- Fish oil benefits the hearts of healthy people and people at high risk of heart disease
- Oily fish contains salmon% 2C herring% 2C sardines% 2C mackerel
- Some fish oil supplements are better than others
A diet high in fish oil can improve heart and brain health, some research suggests. However, the question remains of how much fish people need to eat and which fish oil supplements are the best.
A recent study found that older women with the highest levels of omega-3 fatty acids found in fish oil maintain their brains better with age than women with the lowest levels, which could mean they are in for an extra measure better brain function would be maintained for a year or two.
The results suggest that higher levels of omega-3 fatty acids may show promise in delaying cognitive aging and dementia, the researchers concluded.
To reach high enough levels, people would need to eat oily fish at least five times a week – or take fish oil supplements twice a week, daily, the researchers said.
A study done last fall found that taking fish oil pills, which are high in omega-3 fatty acids, doesn’t seem to have a significant effect on heart attacks, strokes, or death. Other research suggests that omega-3s benefit the hearts of healthy people, people at high risk for heart disease, and people with such diseases, according to the American Heart Association.
Omega-3 fatty acids reduce the risk of arrhythmias (abnormal heartbeats that can lead to sudden death), lower levels of triglycerides (blood lipids), slow the rate of plaque growth, and lower blood pressure slightly, the association said.
The group recommends eating at least two servings of fish a week, especially oily fish like salmon, mackerel, herring, lake trout, sardines, and tuna. One serving is about 3.5 ounces cooked, or about 3/4 cup of flake fish.
Increasing omega-3 fatty acid consumption through food is preferred, the group says, but those with heart disease may not get enough omega-3s from diet alone. These patients should talk to their doctors about taking supplements.
When it comes to fish oil supplements, “I recommend them to most of my patients after 50 years,” says preventive cardiologist Gina Lundberg, spokesperson for the Heart Association and assistant professor of medicine at Emory University School of Medicine in Atlanta. “Not just because of its triglyceride-lowering and cardiovascular benefits, but also because of its powerful antioxidant and brain-boosting benefits.”

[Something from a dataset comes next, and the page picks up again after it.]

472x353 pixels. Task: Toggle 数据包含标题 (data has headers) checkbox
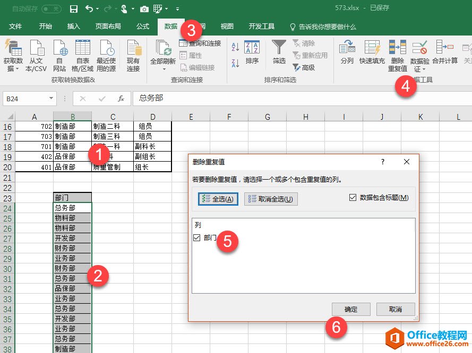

Although there are prescription omega-3s, many over-the-counter fish oil supplements are “very good and more affordable, so I let patients take them,” according to Lundberg.
“We don’t have any studies to show that fish oils cause fewer heart attacks or make you live longer,” she says, “but they seem to have positive cardiovascular benefits. In general, I think they’re worth the cost.”
Doctor Steven Masley, a member of the Heart Association, recommends that patients consume 1,000 milligrams of long-chain omega-3 fatty acids – EPA (eicosapentaenoic acid) and DHA (docosahexaenoic acid) – either through eating fish or by taking fish oil supplements.
He suggests eating wild salmon, trout, sole, sardines and herring. “Not all fish are created equal, so don’t expect the same heart benefits from eating fried fish and chips,” says Masley, author of The 30-Day Heart Tune-Up.
Those looking to take fish oil supplements need to look for ones that taste fresh, non-rancid and contain at least 1,000 milligrams of EPA and DHA, he says.
Which fish oil supplements are the best?
LabDoor, a company that evaluates the quality of nutritional supplements, recently tested 30 fish oil supplements and found that 21 contain omega-3s that differ by more than 10% from what is on the label, says Neil Thanedar, CEO of the company .
The food supplements classified as the highest quality included Dr. Tobias Optimum Omega 3 Fish Oil; Nordic Naturals Ultimate Omega D3; Axis Labs Citrus Omega Fish Oil; GNC Triple Strength Fish Oil and NOW Foods Ultra Omega 3, says Thanedar.
ConsumerLab.com tested 35 different omega-3 / fish oil supplements and found problems with the quality of labeling on 11 of these products.
Two dietary supplements exceeded contamination limits for PCBs and one soft gel product contained spoiled fish oil, says research doctor Tod Cooperman, the company’s president. No mercury was found in the products, he says.
He says the best low-cost, high-quality soft gel supplements in his tests were Kirkland (Costco) Signature Natural Omega-3 Fish Oil; Swanson EFA’s Super EPA; Vitacost Mega EFA Omega-3 EPA & DHA. The highest quality and cheapest liquid product was Vitamin Shoppe Omega-3 Fish Oil 800 EPA / 500 DHA.
After you open a bottle of the liquids, they start to spoil and can go rancid. You should definitely chill these and the soft gel pills, says Cooperman. “It will extend the shelf life.”